My point is that I don’t think XBRL changed anything for these folks. And in my opinion, especially until the introduction of iXBRL it was a lot easier to use the html to parse the financial statements rather than using the XBRL to attempt to construct the financial statements. One reason for that is that you can test every td element in a table to determine whether or not it has a value. If something is missing from the XBRL there is no way to know that it is missing. We discovered that when attempting to build the Effective Tax Rate table from the XBRL. The table would not add up and when we inspected it turns out there was data that was just missing. The tags are nice – and they can be used to speed up normalization. To do that you take the row label from the table and go find the associated tag.

To understand what I mean by that – here is CA’s income statement that was filed in 2010.

What exactly does Product development and enhancements mean? If you have parsed the income statement from the 10-K and then collected the row labels – you can take that row label back into the associated label file and find the tag (ResearchAndDevelopmentExpenseSoftwareExcludingAcquiredInProcessCost). In this case the availability of the XBRL would have helped clean/normalize this data faster – if you had never encountered that row label before.

The ability to do that is a huge benefit. But if I were running technical operations at a hedge fund – I would not attempt to use XBRL to collect fundamental data. I would integrate the tags but I would still be parsing the html tables as my authoritative source.

As an aside – continue reading this is a bit off topic though.

I took the code above and then I ran it against all 10-K filings that were filed from 1/1/2021 to 12/31/2023. There were 25,263 10-K in our archive for that span. Don’t laugh, I only collected data from 1,565 filings.
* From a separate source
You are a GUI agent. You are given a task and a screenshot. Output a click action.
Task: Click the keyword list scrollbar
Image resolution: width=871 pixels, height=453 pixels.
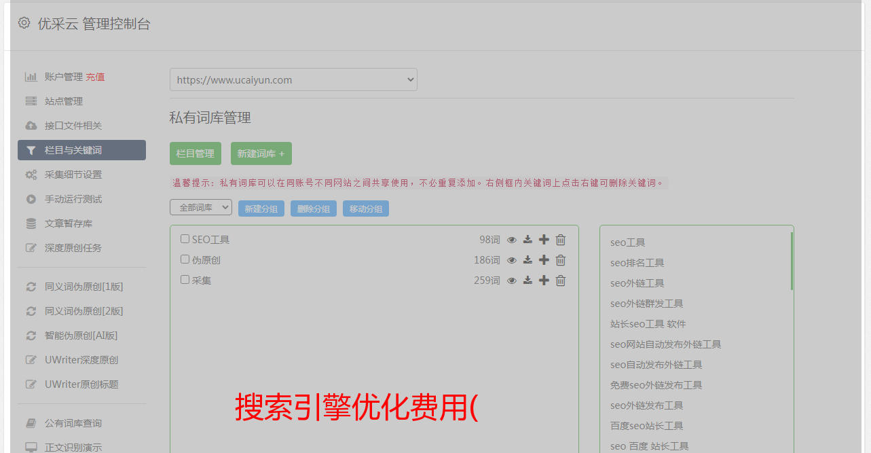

I have two really strong constraints up there – one is that the table must have the word years and the other is it must have the word research. I looked at Microsoft’s 10-K and discovered that they used the word year. I also confirmed that Meta Platforms and Google used the same word. So I changed the code require year instead of years. After that change I was able to increase the number of tables pulled to 2,335. Again, don’t laugh – keep reading.

The constraint that the income statement must have the word research is a really strong constraint as well. I did a search over those 10-K filings and identified 7,650 10-K filings that did not have the word research anywhere in the filing.

If the word research is not in the 10-K, well it can’t be in the income statement. And as academic researchers we do know that even if that word is in the filing it does not have to be in the income statement. I need a sample of ten of those and I suspect I can modify the code above to capture another large segment of the filers.

Here is why I don’t think you should be dismissive of my observations and results. The knowledge to do what I describe above is not a significant hurdle. And while I only have 2,335 tables, I spent very little time. If I were smart enough to have a trading strategy that I wanted to implement in 2007 I am very confident that I could have had the data from the 10-K (and 10-Q and 8-K) available within milliseconds after having the filing delivered. So I am just not convinced that XBRL moved the dial a huge amount.